Service requests are tracked by type, and in January the top three were gravel road, public safety and bylaw, and drainage. Social media and website analytics are measured as well. Fire department services are measured by stations in the M.D. of Taber and Vauxhall. The M.D. had five in January, Vauxhall had two. Non-fire incidents are classified by type: gas leak/CO2 (one), First Aid (three), assist other agency (one), and vehicle accidents (two).
At the request of Reeve Harris, Crofts detailed the Horsefly Spillway groundbreaking event, scheduled for Mar. 17. Crofts said guests and the public are invited to arrive at the operations and maintenance building at 1 p.m. After an introduction, guests will be driven to the site for the groundbreaking. Afterwards, back at the building, food and refreshments will be served and guests can network.
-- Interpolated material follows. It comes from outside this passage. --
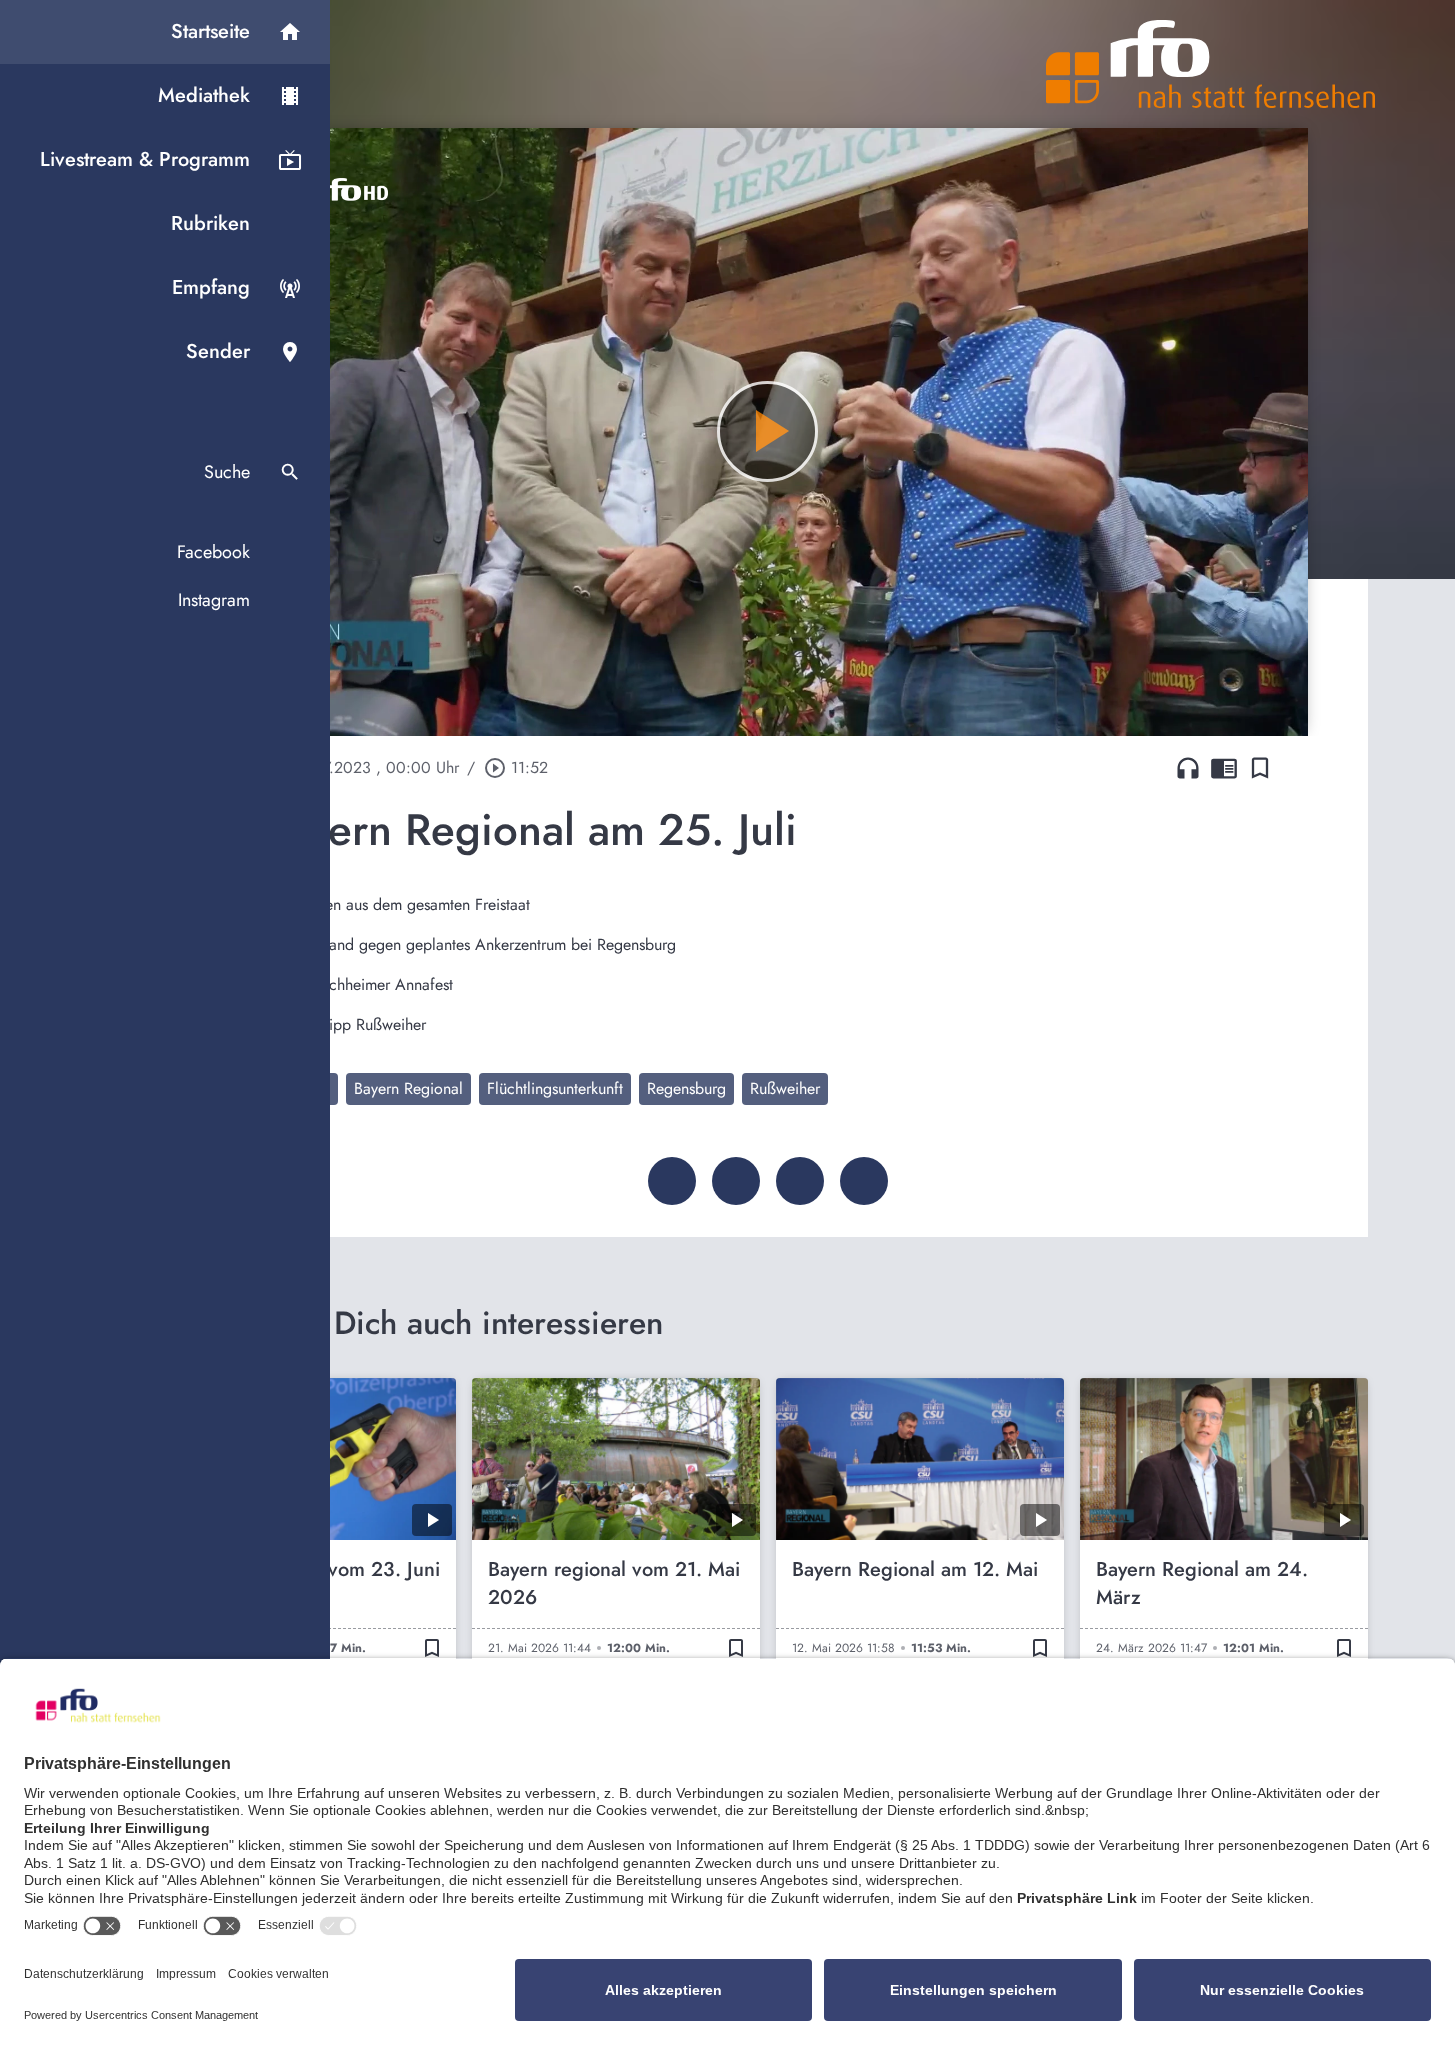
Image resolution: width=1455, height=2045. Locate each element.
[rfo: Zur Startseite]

Reeve’s report for council
In his report to council, Reeve Harris noted that he had participated in a municipal leaders conference call on March 16 with MP Martin Shields. Premier Smith was on the call, and Harris said, “Reeve Link from Wheatland County brought up solar project siting and we had quite a discussion with the premier on siting and the how the Alberta Utilities Commission needs to be more cognizant of the municipal land use bylaws and where these things are sited. We brought up the concern about taking irrigated land out of production for solar siting.” Harris said the premier is an advocate for property rights and letting landowners do as they wish with their land. “I totally get that,” he said, but doesn’t agree with taking those lands out of production, because “it goes out permanently.” His assertion was that reclamation on irrigated land ‘‘sterilizes’’ it.